Так что и сейчас не было точно известно, сколько пленок на проявку. Этот мне Герт Лестер…
Я пошел к лифтам. Издательство было очень крупным, со множеством служащих. Отдел распространения. Отдел рекламы. Бухгалтерия по заработной плате. Бухгалтерия по гонорарам. Художественная редакция. Литературная редакция. Отдел исследований. Отдел по работе с читателями. Возле одного лифта целый день толпились в ожидании люди. Другой был, как правило, свободен. И вот почему: лифт, перед которым всегда кто-то стоял и ждал, предназначался для сотрудников младшего и среднего звена и для посетителей. Другой — только для ведущих редакторов, главного редактора, руководителя издательства, руководителя отдела распространения, директоров и заместителей директоров и, естественно, для издателя. У каждого из этих важных господ был собственный ключ от так называемого, «бонзовоза».[41] Пользоваться им было наградой и честью! Право пользования «бонзовозом» получали вместе с ключом. Для первого лифта ключ не требовался. Дверь в нем открывалась сама собой, когда приходила эта «пролетчерпалка». Правда, ее никогда не было. И народ ждал.
Четырнадцать лет назад, когда я, прервав свое юридическое образование, пришел сюда и увидел это славное устройство с двумя подъемниками, я всерьез задумался, можно ли вообще работать в издательстве, где практикуются подобные вещи. Я был искренне возмущен. Возмущение улеглось, когда я начал работать в этом издательстве. Восемь лет назад, когда я уже выбился в топ-райтеры, на праздновании Рождества мне, в растроганных чувствах, был вручен ключ от лифта для избранных. Во мне все взбунтовалось, и четыре следующих года я демонстративно пользовался вечно переполненной, душной «пролетчерпалкой». Однажды я понял, что это глупо. (Мне как раз удался «удар в литавры» с первой сексуально-просветительской серией, и я получил свой «Ламборджини».) Этот паршивый лифт все никак не приходил, тогда я вынул ключ от лифта для «избранных» и поехал на нем. И стал ездить постоянно. Да пошли они к черту!
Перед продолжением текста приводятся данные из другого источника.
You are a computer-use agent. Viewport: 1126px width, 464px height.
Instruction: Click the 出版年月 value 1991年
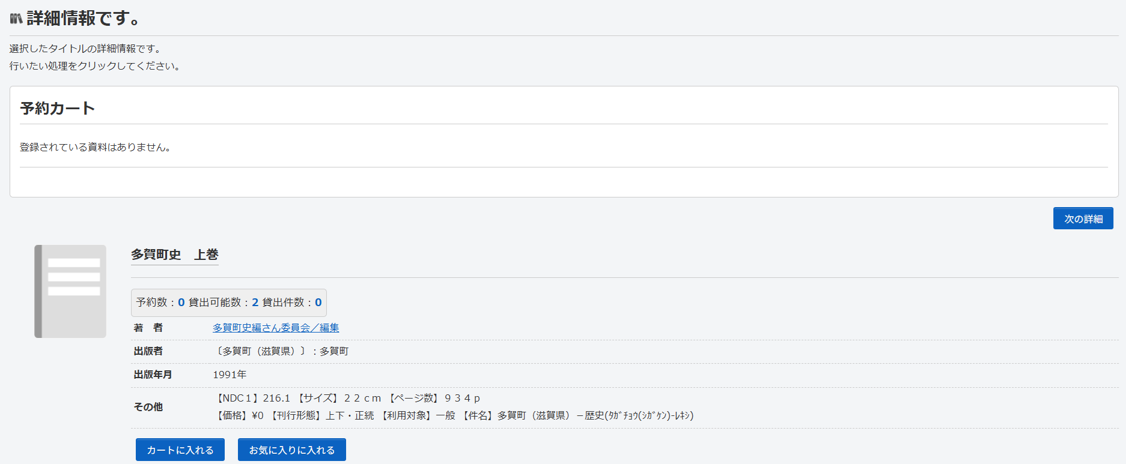point(230,375)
В этом лифте всегда пахло, как в парфюмерном магазине. Специальные ароматизаторы распространяли благовония, и в течение всего дня с магнитной пленки через мембраны скрытых динамиков звучала тихая, нежная музыка. Сейчас, в этот ранний час, когда я поднимался на «бонзовозе», было еще тихо. Но аромат чувствовался. Пахло приятно!
Восьмой этаж.
Я вышел, пошел к своему стеклянному боксу, по пути прихватив из холодильника три бутылки кока-колы, потому что во мне все горело. И вот уже вытащил книги и журналы, закатал рукава, ослабил галстук, расстегнул воротник рубашки. Прикурил сигарету. Так.
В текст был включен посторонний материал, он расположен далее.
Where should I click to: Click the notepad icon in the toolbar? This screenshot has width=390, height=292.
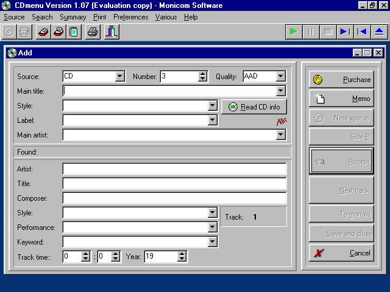point(74,32)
Я вставил в тяжелую машинку стандартный лист бумаги, копирку и еще один лист бумаги и посмотрел на наручные часы.
Шесть часов двенадцать минут. Ну, с Богом!
Я начал печатать. Начало я обдумал по дороге в издательство: «Человек является христианином или нет, — отмечает Мартин Лютер со свойственной ему откровенностью и прямотой, — плоть его неистовствует, пылает и выделяет семя. И если оно не течет в плоть, то оно течет в рубашку…»
После этого продолжение писалось, так сказать, само собой. В тишине стук машинки звучал как автоматная очередь. Я изготавливал свою недельную норму сексуального суррогата для рациона миллионов людей. Хотите — вот вам!